The first half of the article focuses on how the concept of rhythm proposed in the book by Andrei Bely (1910) influenced the poetic practice. Before Bely, it had been implicit that the choice of stanzaic and metric forms was usually conscious for authors, while Bely demonstrated that poets and their audience can be aware of verse rhythm as well. After the publication of his results, Bely and other poets of a predominantly Symbolist approach began to pay attention to the rhythmic structure of the verse and made attempts to model it. Considered are the following problems: a) how do poetic meters relate to rhythmic forms; b) to what extent can the rhythmic momentum be recognized by the author, and to what extent can the author influence it; and c) how can the author compose verses in accordance with a pre-selected rhythmic model.

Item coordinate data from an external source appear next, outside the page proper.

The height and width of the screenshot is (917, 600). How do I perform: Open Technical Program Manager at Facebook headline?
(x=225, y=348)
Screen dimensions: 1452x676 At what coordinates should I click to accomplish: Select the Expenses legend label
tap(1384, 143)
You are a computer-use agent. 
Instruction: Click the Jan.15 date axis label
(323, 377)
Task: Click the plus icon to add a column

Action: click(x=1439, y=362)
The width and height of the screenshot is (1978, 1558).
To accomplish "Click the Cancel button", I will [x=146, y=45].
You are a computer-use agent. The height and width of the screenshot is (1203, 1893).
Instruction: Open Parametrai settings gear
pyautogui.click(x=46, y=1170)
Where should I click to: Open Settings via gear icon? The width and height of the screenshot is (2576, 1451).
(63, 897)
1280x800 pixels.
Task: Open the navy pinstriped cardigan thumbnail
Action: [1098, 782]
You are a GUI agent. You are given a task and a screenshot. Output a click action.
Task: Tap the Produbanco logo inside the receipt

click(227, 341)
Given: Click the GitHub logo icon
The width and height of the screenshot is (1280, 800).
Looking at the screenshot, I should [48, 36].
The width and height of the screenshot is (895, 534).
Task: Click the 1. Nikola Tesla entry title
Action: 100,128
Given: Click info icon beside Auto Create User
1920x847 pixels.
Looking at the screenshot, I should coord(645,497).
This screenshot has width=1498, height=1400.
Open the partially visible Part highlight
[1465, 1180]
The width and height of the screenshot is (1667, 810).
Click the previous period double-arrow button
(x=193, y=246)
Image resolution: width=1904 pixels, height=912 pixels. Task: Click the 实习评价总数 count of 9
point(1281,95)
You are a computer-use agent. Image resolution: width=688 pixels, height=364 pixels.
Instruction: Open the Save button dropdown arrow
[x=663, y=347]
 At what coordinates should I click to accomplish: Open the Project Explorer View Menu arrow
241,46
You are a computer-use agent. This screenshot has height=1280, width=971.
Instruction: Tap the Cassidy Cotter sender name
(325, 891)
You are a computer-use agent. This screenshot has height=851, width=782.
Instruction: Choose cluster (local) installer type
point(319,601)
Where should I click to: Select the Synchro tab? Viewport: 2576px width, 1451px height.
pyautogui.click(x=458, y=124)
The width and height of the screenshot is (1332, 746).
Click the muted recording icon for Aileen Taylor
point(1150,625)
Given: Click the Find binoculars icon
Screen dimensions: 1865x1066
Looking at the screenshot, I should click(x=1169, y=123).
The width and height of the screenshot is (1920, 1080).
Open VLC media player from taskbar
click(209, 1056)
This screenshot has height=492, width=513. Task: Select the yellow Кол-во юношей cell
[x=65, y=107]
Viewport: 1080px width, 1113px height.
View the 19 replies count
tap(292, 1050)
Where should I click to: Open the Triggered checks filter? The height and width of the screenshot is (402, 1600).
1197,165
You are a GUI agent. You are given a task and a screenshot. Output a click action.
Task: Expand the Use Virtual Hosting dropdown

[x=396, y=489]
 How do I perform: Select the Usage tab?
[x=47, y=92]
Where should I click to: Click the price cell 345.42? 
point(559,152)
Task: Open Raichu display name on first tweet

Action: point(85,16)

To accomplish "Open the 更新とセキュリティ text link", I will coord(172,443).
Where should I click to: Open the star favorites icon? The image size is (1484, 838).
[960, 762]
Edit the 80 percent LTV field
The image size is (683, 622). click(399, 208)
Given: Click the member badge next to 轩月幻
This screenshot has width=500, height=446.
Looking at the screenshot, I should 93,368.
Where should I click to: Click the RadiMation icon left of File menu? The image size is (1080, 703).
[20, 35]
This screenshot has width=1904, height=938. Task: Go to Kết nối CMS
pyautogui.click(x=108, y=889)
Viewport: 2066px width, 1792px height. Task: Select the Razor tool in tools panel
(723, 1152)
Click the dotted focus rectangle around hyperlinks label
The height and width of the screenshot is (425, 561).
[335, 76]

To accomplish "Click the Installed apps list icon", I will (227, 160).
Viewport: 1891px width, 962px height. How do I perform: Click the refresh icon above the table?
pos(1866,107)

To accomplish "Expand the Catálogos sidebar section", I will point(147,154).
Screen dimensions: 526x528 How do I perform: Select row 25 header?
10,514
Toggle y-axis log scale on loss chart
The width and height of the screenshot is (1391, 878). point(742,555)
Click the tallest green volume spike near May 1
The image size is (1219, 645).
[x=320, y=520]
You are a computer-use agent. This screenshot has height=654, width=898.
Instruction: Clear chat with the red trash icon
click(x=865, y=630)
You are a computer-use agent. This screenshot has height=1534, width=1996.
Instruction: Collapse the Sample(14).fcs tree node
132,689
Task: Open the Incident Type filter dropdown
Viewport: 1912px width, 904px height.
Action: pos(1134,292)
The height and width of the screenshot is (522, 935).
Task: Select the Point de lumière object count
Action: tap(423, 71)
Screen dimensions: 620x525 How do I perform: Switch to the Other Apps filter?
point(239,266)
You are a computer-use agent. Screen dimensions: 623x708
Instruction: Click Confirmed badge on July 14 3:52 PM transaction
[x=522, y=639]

In the second half of the article, the rhythm of iambic and trochaic tetrameters in Russian poetic heritage of Jurgis Baltrušaitis is analysed in comparison with the rhythm of his Lithuanian verses. As it turns out, despite the obvious differences in the prosody of the Lithuanian and Russian languages, the rhythmic structure of his poems obeys the same regularities.
In the final part of the article, possible explanations of rhythmic patterns are proposed and an outline of the typology of the rhythm of the binary tetrameters is given.